Renewable Farming

Day 22: More root growth, top growth in corn with biologicals and WakeUP Spring

Root and top growth in our test-tube experiment remains consistent, now passing the three-week mark after planting. Total height of the seed treated in-furrow with SP-1, LigniSeed and WakeUP Spring is 35 inches from root tip to leaf tip, and a fifth leaf unfurling. The untreated comparison is 25 inches from root tip to leaf tip and three leaves.

April 20, 2018 — The major difference between the two seedlings is the root structure and greater abundance of lateral root hairs in the corn given an in-furrow taste of beneficial microbes (SP-1 from AgriEnergy), a biostimulant (LigniSeed from Lignition) and mobilizer (WakeUP Spring from Renewable Farming).

There may be several products available to you which do equally well. It would take many, many trials for a fair comparison, and they’d have to be done with the soil you’re planting into. So… what we can say at this point is that beneficial biologicals appear definitely worth testing on at least some of your acres. 

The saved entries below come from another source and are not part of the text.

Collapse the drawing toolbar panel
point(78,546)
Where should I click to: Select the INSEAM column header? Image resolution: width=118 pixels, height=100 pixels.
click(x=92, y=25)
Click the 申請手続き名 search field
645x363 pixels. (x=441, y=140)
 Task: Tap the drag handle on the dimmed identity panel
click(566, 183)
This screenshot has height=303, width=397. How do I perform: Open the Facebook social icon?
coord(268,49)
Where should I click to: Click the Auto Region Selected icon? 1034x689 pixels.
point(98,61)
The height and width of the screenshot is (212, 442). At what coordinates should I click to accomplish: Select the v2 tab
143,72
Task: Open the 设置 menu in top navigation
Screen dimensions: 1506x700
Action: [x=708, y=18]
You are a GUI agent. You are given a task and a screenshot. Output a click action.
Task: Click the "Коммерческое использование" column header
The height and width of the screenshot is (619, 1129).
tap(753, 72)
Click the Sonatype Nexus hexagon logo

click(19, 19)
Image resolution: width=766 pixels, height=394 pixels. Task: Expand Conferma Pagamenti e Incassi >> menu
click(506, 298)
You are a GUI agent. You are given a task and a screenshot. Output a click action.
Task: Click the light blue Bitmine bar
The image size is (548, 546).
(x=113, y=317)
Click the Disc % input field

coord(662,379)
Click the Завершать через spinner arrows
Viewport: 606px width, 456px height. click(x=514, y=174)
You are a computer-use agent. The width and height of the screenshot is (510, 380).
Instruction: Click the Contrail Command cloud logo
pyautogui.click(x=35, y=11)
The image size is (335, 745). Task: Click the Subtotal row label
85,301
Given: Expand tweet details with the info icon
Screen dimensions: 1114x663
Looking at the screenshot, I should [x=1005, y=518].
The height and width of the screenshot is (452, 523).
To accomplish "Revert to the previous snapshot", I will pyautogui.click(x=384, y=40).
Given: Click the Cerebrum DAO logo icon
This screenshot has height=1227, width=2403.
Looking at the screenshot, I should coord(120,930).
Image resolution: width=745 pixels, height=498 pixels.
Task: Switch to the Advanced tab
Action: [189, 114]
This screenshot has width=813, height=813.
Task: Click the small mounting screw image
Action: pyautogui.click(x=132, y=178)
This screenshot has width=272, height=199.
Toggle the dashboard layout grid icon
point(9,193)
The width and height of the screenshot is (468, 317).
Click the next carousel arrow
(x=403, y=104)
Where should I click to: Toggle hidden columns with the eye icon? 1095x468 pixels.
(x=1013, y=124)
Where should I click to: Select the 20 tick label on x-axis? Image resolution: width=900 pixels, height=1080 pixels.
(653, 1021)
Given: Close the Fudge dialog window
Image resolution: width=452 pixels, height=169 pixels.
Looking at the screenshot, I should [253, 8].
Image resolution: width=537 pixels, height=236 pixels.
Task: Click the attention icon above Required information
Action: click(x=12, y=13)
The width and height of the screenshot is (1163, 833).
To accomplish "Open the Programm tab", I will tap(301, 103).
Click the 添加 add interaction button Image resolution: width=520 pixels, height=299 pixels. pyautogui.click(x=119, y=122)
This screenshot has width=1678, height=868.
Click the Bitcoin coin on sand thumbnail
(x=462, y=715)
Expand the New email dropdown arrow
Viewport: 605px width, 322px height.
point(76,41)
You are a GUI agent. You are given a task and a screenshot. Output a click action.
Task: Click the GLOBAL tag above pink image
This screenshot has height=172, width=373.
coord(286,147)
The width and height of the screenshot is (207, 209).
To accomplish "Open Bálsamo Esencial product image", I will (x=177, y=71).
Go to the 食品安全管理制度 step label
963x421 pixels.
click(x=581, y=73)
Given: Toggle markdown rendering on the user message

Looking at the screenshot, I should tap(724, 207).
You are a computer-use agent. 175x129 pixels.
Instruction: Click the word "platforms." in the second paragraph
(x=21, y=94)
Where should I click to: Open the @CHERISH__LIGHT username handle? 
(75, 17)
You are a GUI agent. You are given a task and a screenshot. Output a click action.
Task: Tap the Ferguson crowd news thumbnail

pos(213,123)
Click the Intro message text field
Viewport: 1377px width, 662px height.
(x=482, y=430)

The past couple of weeks, farmers are looking out at snowbound fields and phoning us with the question, “When I finally roll the planter, what could help corn emerge from cool, damp soil?  One way of answering that would be: A high-odds answer is that encouraging beneficial mycorrhizae and bacteria around your root zone can help corn roots assimilate nutrients more quickly and effectively.

Here are a couple of representative corn seedlings, washed out of our 2-inch diameter tubes (see previous reports on how those were set up). 

Top stalk is untreated; bottom one had in-furrow microbial, biostimulant and WakeUP Spring.

The treated stalk has about twice the diameter of the untreated stalk. And the treated stalk has eight taproots versus four on the untreated plant. Treated roots are about 15 inches from seed to root tip. The second emergence of roots from above the seed is well underway. On the untreated stalk, roots are about eight inches long and secondary root emergence is just starting.

When you wash out roots like this, the fine lateral root hairs cling to the main taproot and don’t show as well in the exposed-root photo as they do growing inside the tube. You can best see root development when you hold a tube to light and rotate it, seeing root growth on all sides.